My ‘friend’ Olaf had evidently taken advantage of one of those AOL disks I had spurned and set up an account, with my proper address and quoted my now-nullified credit card number. AOL seems to have a pretty lax collection procedure because they were going to cancel my account following three months of non-payment.
It only took two transfers on AOL’s billing enquiry number to reach a human being that wasn’t reading off a customer service script. The account hadn’t been used much, no harm done, charges cancelled and apologies extended.
I emerged from the incident suitably chastened and aware that inbound security was not the only issue that needs attention; outbound security in business computing—both the advertent and inadvertent—is an area of risk management deserving thought.
Staying with the theme of identity theft and avoiding the equally obnoxious and business-unfriendly of corporate espionage, I discovered that I am, sadly, not alone. Not everyone has the awareness or wariness to delete e-mails allegedly from their bank or credit card company that ‘phish’ for your details. According to the privacyrights.org web site, they have been issuing identity theft warnings and alerts since the turn of the century 😉
www.privacyrights.org has several helpful self-inventory ‘tests’ to increase your awareness of how identity theft takes place. Awareness that leads down the slippery path to paranoia! If you have anything besides money and a picture of your sweetheart in your wallet, you are a prime target just by walking around on the street.
Equally frightening is the cost to individuals (and to businesses) is the time needed to sort out an aggravated case of identity theft. A large majority of respondent to the 2003 survey indicated that opening of a credit card (73 per cent) or takeover of a card account (27 per cent) to be among crimes committed in their name.
Apparently, it’s easy. My wife’s partner had a ‘friend’ staying at his old address and just for a laugh procured a personal loan for €30,000 from American Express in his now ex-friend’s name… the plot was nipped in the bud. But without a lot of arm twisting neither Amex nor the cops were much interested.
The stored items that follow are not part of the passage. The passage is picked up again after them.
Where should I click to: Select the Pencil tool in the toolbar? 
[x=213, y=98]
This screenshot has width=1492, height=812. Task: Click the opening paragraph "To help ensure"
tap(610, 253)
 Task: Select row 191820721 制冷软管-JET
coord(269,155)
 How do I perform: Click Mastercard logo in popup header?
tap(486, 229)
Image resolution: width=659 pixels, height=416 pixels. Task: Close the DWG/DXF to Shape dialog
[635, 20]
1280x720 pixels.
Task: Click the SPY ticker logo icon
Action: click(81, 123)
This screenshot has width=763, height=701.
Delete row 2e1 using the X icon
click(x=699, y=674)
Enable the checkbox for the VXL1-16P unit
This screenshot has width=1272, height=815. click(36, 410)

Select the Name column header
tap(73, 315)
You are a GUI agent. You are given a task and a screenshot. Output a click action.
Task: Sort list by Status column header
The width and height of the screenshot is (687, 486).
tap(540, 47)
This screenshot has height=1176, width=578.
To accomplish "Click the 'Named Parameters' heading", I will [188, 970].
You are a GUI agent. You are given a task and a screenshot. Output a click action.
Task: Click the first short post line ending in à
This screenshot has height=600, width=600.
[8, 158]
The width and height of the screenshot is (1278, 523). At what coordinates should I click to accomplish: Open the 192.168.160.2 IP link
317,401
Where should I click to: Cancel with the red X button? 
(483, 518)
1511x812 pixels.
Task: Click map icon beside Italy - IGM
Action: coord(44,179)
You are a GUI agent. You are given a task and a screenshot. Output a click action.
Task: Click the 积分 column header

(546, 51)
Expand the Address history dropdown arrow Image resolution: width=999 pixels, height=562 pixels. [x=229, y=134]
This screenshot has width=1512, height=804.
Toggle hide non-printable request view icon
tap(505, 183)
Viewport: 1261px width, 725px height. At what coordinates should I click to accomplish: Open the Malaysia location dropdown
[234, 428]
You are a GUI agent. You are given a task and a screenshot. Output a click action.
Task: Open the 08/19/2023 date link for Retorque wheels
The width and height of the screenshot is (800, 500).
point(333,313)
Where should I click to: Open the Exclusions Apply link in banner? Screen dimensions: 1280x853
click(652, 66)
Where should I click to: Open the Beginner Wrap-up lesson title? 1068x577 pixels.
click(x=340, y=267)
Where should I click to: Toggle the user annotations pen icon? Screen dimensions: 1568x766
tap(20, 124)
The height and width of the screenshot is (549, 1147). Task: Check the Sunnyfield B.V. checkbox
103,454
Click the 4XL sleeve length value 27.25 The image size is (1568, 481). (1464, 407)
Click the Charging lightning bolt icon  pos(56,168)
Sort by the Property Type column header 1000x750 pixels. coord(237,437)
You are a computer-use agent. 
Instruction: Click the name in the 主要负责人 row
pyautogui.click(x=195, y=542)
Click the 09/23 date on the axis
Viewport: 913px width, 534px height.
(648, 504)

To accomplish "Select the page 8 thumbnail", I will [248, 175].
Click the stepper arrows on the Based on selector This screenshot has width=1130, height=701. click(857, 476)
A prime lever for identity felons are the pre-completed invitations for a credit card that flood in the door… Equifax, those annoying credit report people, could turn out to be your friends!
In the office or at home, you begin to feel that your letter flap should have a red flashing light next to it… the post is your enemy! In addition to the usual computer-based security measures and the self-organisational management tips, a plain old paper shredder may be your most potent weapon.
In 2005, it’s a rough old world out there. Protect your business domain names, e-mail addresses, and watch who picks up your post. Read your credit card statements like a mystery novel. And watch out for bills from ISPs where you don’t have an account.